▶ What you will do
Given the material below, output exactly the lines from the line with "Where should I" to the line with "Task: Go to home via house icon", both ends included, and no other lines.

*** Data in this exercise ***

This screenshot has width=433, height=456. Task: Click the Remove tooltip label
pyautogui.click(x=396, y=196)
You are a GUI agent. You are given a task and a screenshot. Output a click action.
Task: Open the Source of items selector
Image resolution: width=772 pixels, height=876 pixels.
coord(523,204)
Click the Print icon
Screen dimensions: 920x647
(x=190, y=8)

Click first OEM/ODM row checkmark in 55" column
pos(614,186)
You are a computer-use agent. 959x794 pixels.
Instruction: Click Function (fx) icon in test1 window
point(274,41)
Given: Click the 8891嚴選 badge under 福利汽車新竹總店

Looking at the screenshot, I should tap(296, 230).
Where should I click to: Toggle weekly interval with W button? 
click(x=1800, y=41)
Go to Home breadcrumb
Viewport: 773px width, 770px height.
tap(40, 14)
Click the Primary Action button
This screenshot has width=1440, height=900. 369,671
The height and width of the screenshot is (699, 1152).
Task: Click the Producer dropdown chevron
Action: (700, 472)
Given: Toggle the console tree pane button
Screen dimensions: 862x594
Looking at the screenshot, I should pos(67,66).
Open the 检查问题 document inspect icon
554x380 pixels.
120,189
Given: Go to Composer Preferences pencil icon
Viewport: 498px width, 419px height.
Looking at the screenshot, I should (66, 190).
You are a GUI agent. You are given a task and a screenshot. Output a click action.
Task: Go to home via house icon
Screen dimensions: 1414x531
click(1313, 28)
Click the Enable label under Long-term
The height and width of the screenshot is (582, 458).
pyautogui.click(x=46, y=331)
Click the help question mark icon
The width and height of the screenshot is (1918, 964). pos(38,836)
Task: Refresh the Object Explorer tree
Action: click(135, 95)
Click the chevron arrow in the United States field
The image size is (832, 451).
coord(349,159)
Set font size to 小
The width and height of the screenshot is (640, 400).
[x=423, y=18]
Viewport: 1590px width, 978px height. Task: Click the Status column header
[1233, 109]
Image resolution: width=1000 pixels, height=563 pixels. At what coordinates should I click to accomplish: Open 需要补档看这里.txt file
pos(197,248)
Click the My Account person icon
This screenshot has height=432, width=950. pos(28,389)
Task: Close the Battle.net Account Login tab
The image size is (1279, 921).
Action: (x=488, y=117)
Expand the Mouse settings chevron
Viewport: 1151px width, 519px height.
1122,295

*** End of Data in this exercise ***

▶ Task response
Where should I click to: Toggle weekly interval with W button? 
click(x=1800, y=41)
Go to Home breadcrumb
Viewport: 773px width, 770px height.
tap(40, 14)
Click the Primary Action button
This screenshot has width=1440, height=900. 369,671
The height and width of the screenshot is (699, 1152).
Task: Click the Producer dropdown chevron
Action: (700, 472)
Given: Toggle the console tree pane button
Screen dimensions: 862x594
Looking at the screenshot, I should pos(67,66).
Open the 检查问题 document inspect icon
554x380 pixels.
120,189
Given: Go to Composer Preferences pencil icon
Viewport: 498px width, 419px height.
Looking at the screenshot, I should (66, 190).
You are a GUI agent. You are given a task and a screenshot. Output a click action.
Task: Go to home via house icon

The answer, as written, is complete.